Filter out every line below that lacks "wolfgang", and copy the rest.

* * * * * * * * *

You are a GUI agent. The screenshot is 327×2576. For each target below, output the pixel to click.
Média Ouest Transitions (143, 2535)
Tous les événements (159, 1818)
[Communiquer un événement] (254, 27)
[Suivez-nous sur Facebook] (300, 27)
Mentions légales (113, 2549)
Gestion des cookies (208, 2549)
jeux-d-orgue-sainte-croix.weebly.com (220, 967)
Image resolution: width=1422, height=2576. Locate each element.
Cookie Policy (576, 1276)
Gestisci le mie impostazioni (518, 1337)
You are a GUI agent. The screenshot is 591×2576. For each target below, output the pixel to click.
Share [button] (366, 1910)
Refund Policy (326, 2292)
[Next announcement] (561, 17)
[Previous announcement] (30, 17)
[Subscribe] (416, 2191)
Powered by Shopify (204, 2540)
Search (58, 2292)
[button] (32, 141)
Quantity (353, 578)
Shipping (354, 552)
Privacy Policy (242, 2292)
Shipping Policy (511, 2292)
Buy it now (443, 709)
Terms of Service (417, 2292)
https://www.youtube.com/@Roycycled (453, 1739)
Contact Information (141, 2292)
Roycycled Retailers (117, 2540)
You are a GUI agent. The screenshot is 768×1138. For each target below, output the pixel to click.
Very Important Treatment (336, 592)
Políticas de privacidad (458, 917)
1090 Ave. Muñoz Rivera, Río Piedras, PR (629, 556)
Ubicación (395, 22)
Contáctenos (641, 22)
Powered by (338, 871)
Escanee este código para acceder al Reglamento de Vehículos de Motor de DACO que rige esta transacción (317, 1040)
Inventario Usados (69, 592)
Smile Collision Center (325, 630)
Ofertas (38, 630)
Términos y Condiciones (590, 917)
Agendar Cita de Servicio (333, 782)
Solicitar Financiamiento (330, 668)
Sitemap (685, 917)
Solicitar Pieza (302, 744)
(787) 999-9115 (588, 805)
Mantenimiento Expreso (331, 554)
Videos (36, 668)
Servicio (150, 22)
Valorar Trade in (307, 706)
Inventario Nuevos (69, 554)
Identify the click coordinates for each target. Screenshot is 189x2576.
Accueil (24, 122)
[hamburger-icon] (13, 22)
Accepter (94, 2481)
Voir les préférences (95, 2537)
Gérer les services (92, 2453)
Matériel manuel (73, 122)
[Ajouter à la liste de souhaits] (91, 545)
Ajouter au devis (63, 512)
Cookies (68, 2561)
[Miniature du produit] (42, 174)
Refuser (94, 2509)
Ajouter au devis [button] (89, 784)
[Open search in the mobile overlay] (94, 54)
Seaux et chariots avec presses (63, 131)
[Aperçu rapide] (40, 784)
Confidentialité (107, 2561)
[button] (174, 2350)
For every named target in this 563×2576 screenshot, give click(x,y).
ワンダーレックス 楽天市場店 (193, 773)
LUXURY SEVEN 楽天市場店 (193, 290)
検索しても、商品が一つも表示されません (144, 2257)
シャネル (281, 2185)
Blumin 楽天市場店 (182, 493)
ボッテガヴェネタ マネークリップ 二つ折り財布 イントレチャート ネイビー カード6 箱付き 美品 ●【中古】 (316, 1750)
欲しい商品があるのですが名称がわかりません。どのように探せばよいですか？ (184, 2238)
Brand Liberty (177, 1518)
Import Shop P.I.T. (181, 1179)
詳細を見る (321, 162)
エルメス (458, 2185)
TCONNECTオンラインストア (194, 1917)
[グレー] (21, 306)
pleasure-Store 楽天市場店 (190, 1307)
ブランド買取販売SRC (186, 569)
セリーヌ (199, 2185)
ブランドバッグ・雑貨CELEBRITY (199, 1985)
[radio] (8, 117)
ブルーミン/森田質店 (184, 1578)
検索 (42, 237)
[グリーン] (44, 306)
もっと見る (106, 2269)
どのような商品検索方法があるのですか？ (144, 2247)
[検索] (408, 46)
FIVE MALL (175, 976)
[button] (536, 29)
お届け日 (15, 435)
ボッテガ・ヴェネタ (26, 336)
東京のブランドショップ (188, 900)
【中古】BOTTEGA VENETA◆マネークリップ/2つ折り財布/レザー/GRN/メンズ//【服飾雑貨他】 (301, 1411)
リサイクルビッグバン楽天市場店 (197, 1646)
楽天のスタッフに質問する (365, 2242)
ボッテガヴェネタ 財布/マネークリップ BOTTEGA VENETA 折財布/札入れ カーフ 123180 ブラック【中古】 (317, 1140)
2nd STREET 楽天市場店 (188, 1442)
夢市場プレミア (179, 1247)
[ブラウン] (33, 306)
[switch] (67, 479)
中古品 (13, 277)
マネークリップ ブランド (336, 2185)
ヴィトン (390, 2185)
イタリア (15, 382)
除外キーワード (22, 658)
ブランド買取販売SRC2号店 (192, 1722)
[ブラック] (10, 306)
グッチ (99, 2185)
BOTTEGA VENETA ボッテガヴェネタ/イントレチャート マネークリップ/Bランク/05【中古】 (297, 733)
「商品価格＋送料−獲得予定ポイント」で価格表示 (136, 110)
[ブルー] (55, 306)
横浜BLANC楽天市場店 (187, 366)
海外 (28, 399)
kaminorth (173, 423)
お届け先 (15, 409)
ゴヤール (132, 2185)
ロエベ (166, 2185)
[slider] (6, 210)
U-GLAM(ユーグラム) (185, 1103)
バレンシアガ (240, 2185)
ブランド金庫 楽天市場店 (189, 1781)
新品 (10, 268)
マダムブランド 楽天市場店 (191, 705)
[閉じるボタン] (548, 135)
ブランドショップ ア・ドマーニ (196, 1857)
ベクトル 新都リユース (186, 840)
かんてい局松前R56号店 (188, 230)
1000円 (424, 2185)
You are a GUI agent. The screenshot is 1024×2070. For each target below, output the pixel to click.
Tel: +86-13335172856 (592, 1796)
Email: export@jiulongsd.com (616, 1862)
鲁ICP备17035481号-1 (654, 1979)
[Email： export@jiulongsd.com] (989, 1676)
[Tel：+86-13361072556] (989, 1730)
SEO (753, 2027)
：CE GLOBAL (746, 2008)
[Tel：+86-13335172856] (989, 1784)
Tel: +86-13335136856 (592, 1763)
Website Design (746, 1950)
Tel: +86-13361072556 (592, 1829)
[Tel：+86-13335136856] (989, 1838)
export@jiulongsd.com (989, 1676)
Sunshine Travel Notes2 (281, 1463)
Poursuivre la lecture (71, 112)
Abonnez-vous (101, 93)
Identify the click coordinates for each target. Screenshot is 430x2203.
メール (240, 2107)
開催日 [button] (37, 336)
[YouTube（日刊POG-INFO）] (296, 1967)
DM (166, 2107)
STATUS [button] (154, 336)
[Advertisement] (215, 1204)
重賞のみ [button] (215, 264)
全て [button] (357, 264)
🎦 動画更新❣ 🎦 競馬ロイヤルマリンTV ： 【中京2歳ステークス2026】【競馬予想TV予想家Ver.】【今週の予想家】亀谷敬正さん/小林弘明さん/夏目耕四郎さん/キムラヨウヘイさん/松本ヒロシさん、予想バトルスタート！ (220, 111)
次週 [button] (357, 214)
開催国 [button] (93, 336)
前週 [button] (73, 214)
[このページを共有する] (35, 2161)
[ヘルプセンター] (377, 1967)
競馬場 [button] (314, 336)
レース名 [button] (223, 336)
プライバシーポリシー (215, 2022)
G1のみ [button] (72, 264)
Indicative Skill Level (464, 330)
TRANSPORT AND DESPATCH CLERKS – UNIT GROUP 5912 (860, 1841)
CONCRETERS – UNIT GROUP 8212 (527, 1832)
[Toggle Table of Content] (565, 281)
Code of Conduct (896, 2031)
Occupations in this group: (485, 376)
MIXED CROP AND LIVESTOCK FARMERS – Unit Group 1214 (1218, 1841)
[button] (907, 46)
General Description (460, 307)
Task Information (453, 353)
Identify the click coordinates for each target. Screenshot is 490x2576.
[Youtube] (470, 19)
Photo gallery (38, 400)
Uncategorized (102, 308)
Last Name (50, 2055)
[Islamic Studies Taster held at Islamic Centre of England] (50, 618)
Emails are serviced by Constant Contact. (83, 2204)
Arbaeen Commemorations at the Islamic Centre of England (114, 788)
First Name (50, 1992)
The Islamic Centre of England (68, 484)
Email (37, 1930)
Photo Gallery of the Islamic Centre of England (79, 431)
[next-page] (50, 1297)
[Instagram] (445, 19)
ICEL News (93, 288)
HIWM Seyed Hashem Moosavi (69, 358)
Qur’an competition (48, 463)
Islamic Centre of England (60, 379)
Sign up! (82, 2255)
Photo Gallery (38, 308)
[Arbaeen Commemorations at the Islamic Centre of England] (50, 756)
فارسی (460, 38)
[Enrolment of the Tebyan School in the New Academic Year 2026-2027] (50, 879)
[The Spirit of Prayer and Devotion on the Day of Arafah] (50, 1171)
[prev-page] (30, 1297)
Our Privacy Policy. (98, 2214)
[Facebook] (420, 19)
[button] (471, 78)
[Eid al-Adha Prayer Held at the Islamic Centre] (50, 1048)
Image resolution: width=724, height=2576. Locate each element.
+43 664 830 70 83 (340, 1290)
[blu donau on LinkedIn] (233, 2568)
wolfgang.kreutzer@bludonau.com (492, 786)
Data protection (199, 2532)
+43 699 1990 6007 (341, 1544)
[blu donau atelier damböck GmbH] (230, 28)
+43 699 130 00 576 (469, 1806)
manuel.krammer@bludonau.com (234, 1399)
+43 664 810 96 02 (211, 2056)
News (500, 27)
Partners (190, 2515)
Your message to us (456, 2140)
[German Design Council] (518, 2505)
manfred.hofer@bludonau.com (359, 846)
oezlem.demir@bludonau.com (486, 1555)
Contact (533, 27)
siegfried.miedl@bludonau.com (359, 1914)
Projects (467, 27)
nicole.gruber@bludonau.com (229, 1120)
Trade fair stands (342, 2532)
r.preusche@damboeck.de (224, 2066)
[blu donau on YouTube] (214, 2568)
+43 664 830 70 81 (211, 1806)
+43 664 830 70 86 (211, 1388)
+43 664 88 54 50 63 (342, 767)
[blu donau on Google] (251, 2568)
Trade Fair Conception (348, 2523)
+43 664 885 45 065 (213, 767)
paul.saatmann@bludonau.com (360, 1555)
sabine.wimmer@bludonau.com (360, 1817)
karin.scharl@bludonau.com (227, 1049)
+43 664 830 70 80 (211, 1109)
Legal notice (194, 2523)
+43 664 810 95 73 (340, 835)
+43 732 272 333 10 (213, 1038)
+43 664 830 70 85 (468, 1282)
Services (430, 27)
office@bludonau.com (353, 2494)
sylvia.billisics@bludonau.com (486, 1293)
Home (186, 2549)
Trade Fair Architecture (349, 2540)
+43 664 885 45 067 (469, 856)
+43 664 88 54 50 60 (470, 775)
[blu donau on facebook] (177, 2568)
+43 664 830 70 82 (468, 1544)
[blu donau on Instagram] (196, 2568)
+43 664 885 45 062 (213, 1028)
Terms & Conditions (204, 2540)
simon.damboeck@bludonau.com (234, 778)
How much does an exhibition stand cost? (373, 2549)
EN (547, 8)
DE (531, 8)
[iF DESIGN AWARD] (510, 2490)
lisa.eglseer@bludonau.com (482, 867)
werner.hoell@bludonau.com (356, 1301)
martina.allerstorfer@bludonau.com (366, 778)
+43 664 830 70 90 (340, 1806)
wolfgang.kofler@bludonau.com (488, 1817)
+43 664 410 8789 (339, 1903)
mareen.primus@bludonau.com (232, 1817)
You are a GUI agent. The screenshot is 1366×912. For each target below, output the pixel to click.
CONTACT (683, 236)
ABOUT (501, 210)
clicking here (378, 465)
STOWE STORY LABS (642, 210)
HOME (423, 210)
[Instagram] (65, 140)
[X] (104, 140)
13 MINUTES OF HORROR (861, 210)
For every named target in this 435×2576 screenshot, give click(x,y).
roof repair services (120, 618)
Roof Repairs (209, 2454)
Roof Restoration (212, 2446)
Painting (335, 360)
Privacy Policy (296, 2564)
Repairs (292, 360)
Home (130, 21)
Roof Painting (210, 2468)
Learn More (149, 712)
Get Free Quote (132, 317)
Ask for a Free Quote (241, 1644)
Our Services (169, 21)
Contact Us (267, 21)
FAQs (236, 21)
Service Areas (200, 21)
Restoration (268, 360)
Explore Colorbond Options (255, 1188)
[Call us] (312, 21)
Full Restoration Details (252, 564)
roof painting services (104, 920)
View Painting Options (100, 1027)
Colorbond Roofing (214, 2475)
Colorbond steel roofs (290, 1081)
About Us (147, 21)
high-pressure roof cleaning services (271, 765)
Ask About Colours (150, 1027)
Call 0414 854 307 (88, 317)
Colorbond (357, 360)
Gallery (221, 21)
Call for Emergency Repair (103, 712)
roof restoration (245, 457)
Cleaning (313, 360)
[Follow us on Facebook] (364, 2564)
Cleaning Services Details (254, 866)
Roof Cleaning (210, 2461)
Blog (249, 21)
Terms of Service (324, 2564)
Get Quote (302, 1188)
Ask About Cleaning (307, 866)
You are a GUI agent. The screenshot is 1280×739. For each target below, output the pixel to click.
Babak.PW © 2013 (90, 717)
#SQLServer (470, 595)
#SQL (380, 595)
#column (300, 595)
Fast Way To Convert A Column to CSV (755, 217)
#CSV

* * * * * * * * *

§ **RESULT FOR THIS TASK**
wolfgang.kreutzer@bludonau.com (492, 786)
wolfgang.kofler@bludonau.com (488, 1817)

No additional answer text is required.